Übertriebene Erwartungshaltungen

von Gerd Brenner

Der transatlantische Blätterwald beschwerte sich über den Affront, den der russische Aussenminister Sergej Lawrow dem EU-Aussenbeauftragten Joseph Borrell anlässlich des Besuchs in Moskau angeblich geboten habe: Noch während Borrell in Moskau weilte, wies Russland drei Diplomaten aus EU-Ländern aus. Nun, jede Münze hat zwei Seiten.
  Seit Jahren beherrscht die Delegation der EU die offiziellen Statements der EU-Mitgliedsländer, gerade auch in der OSZE, die sich als Brückenbauer zwischen Ost und West in schwierigen Zeiten versteht. In den vergangenen sechs Jahren waren diese Statements von nichts anderem geprägt als Fundamentalkritik an Russland in jedem Bereich. Daran änderte sich auch nichts, nachdem Joseph Borrell sein Amt als EU-Aussenkommissar übernommen hatte.
  Seit Jahren versuchen die EU-Mitgliedsländer Deutschland und Frankreich, den Konflikt im Osten der Ukraine einer politischen Lösung zuzuführen. Seit Jahren torpediert ihr Nato-Verbündeter USA die Umsetzung der von Frankreich und Deutschland vermittelten Minsker Abkommen, indem die USA der Ukraine sagen, diese seien ein schlechter Deal.

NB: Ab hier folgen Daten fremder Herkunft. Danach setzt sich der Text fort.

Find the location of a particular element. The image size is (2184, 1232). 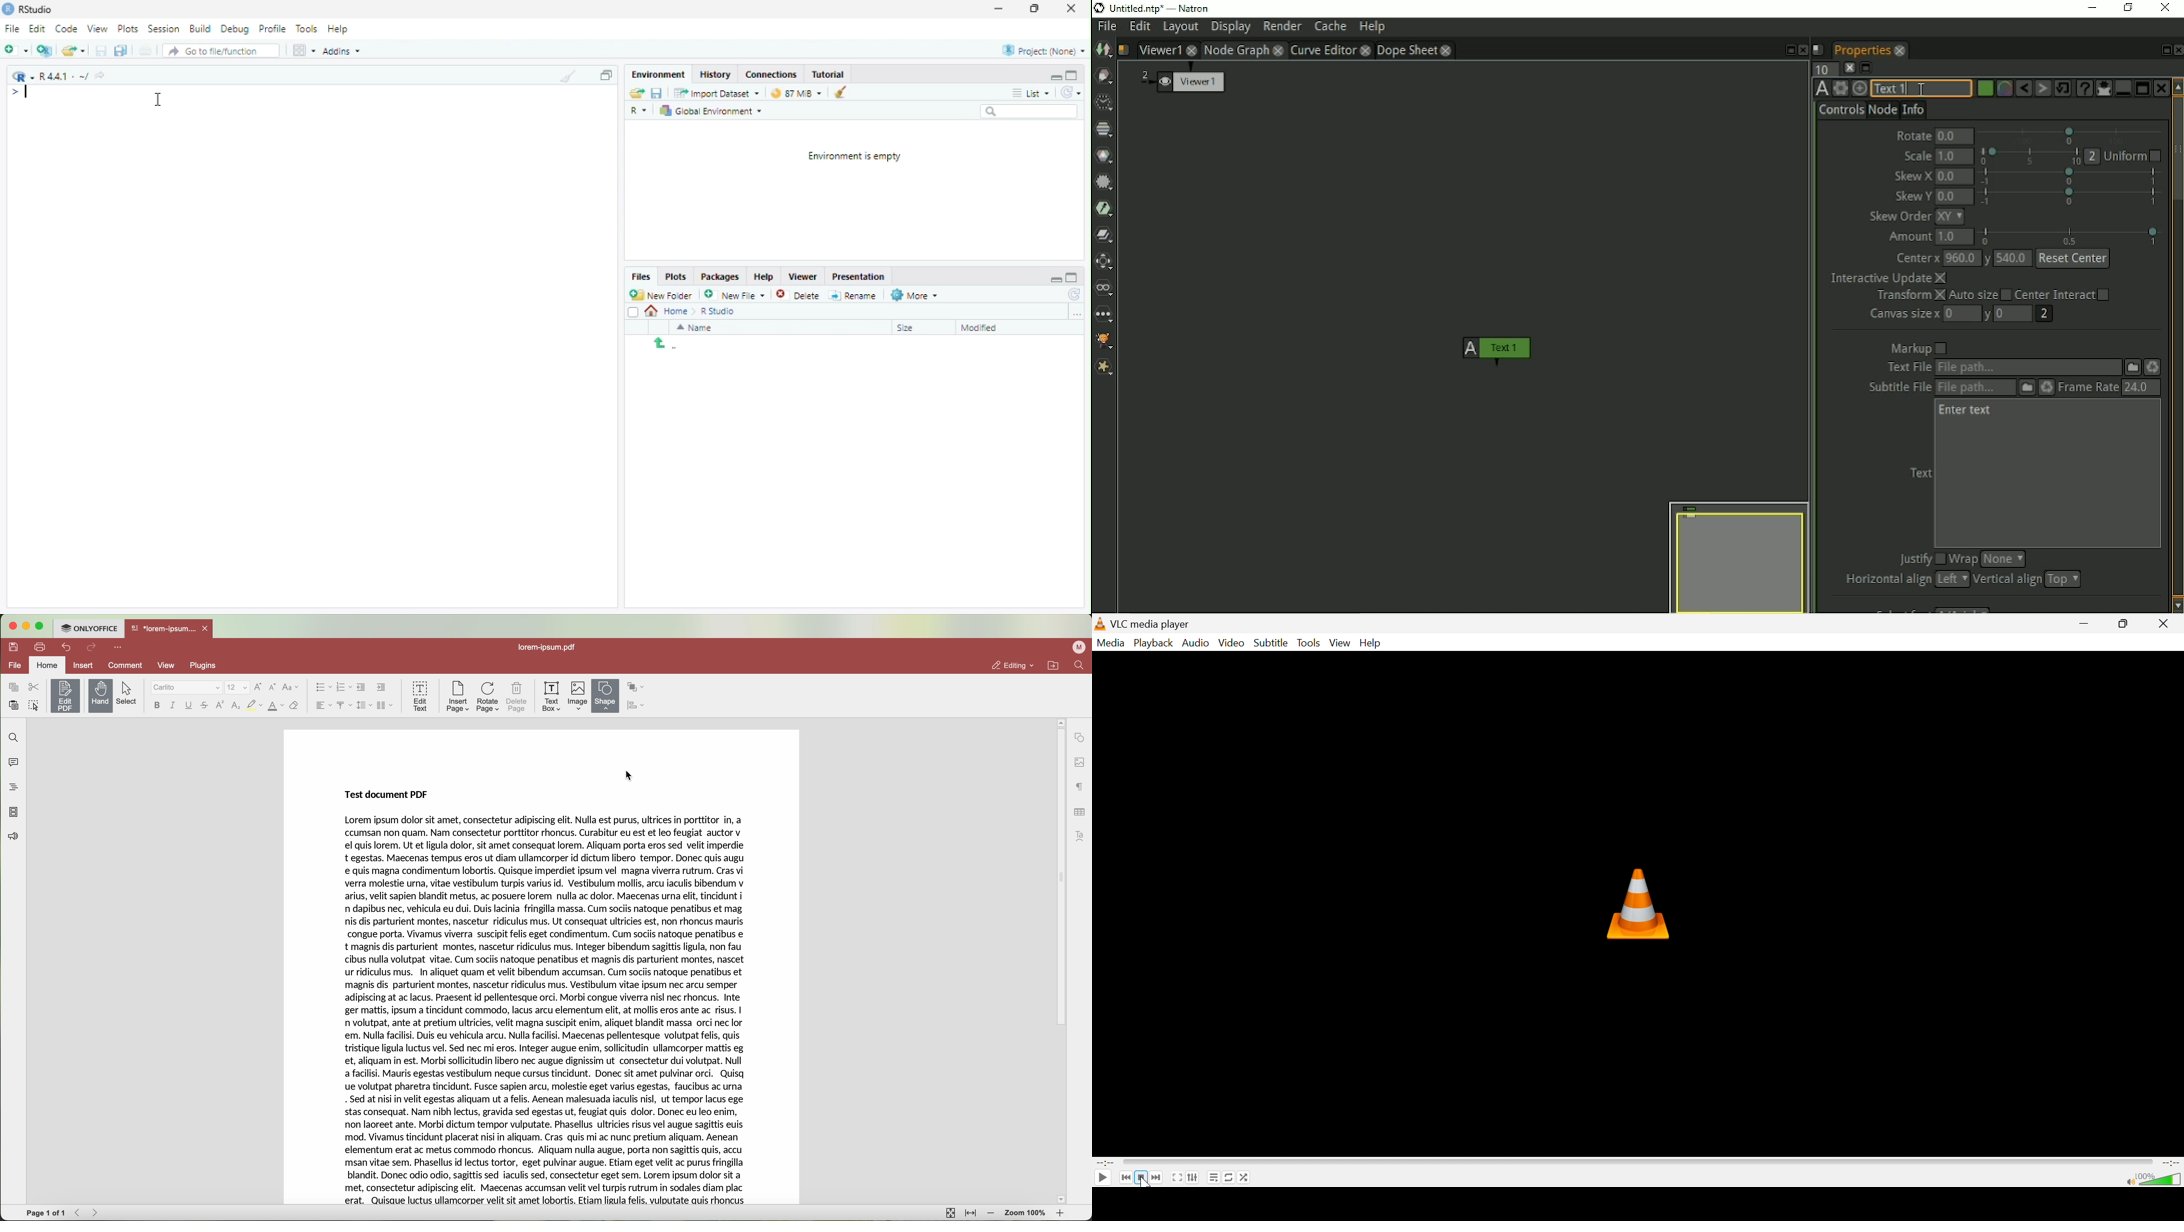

Offenbar glaubte insbesondere die Administration Trump, einen besseren Deal herausholen zu können; wie schon im Bereich des New-START Vertrags über strategische Nuklearwaffen, im Bereich des Vertrags über Mittelstreckenwaffen INF, im Bereich des Atom-Deals (JCPOA) mit Iran und anderen mehr. Ein Grossmaul konnte erneut nicht liefern. Und jahrelang bestimmten Polen und Balten in ihrem Revisionismus den Ton der EU gegenüber Russland. Die Ukraine, die Krim und andere Streitpunkte sind nur der Anlass. Es geht ums Prinzip. Wäre es nicht die Krim und der Donbass, würden sie anderes finden.

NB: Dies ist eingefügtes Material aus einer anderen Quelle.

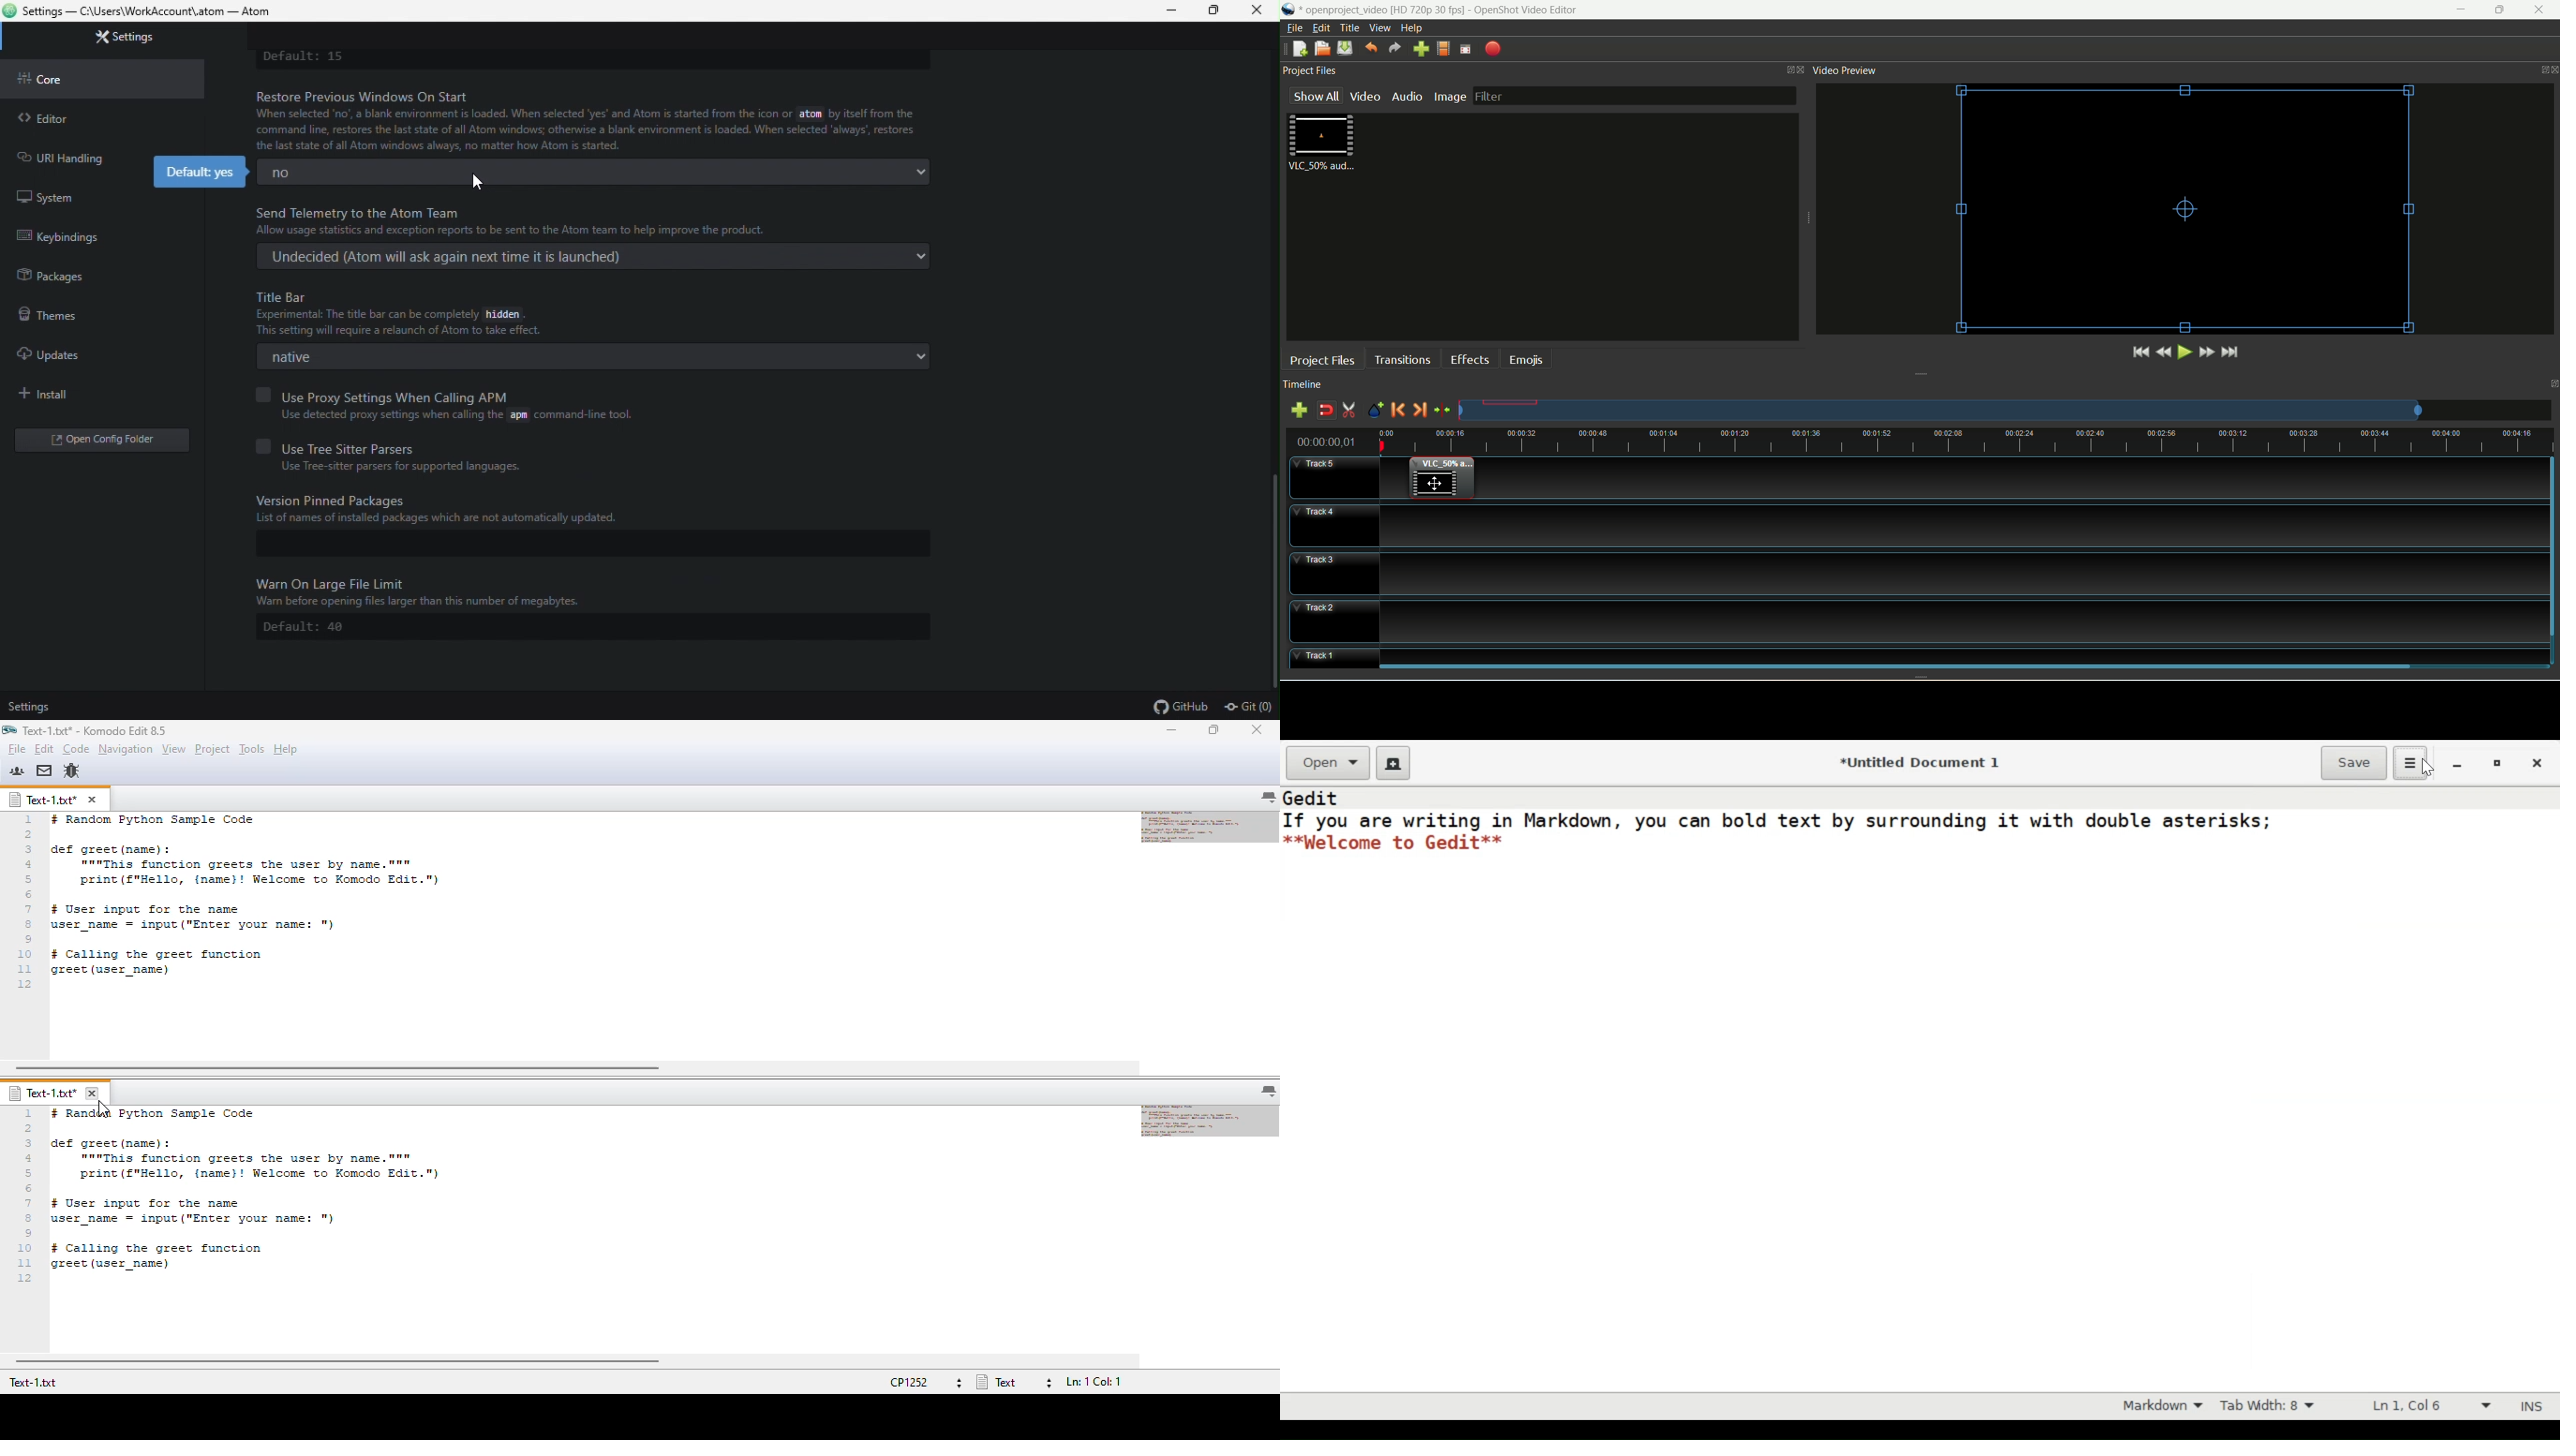 The width and height of the screenshot is (2576, 1456). I want to click on Settings - C:\users\work\account\atom - Atom, so click(162, 11).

  Russland bestritt stets, dass Mitarbeiter seiner Nachrichtendienste Alexei Nawalny vergiftet hätten, und die westlichen Staaten, die Russland diesen Vorwurf machten, versäumten es bislang, gerichtsverwertbare Beweise vorzulegen. Für Sanktionen brauchte es eigentlich mehr als Büro-Recherchen von Internet-Spionen. Dass es nicht notwendig ist, handfeste Beweise vorzulegen, um Sanktionen zu rechtfertigen, zeigten mehrere Ereignisse in der Vergangenheit. Trotzdem verhängt die EU laufend Sanktionen gegen Russland und droht neue an. Im neusten Streit um die Demonstrationen der Unterstützer von Nawalny wirft Russland europäischen Diplomaten vor, sie hätten an verbotenen Demonstrationen teilgenommen. Zu ihrer Rechtfertigung erklärten diese, sie hätten die Demonstrationen nur beobachtet. Das mag sein, wie es ist. Andere Staaten weisen ihr diplomatisches Personal an, regierungskritische Demonstrationen generell zu vermeiden, denn die Übermittlung offizieller Ansichten der Regierung und die Teilnahme an Protesten mögen sich beissen. Das sehen Schweden, Deutschland und Polen offenbar etwas lockerer. Wie würden diese Länder reagieren, wenn russische Diplomaten zum Beispiel an verbotenen Demonstrationen gegen den Lockdown teilnehmen würden? Die Frage ist akademisch, denn russische Diplomaten sind erfahrungsgemäss zu professionell für solche Spielchen. Den Gipfel der Frechheit lieferte Albanien, das einen russischen Diplomaten auswies, weil dieser gegen Covid-Schutzmassnahmen verstossen habe. Wohl im Tram keine Maske aufgehabt? Tirana entschuldigte sich mit der Bekanntgabe der Ausweisung auch gleich für diese. Alles klar: Brüssel hatte Druck ausgeübt.
  Und in dieser Lage kam Joseph Borrell nach Moskau und hoffte auf einen warmherzigen Empfang. Aus der Sicht Sergej Lawrows sah das eher so aus, als werde hier das «Good cop, bad cop»-Spiel mit ihm gespielt. Solche Spiele lässt Russland nicht mit sich spielen. Richtig so!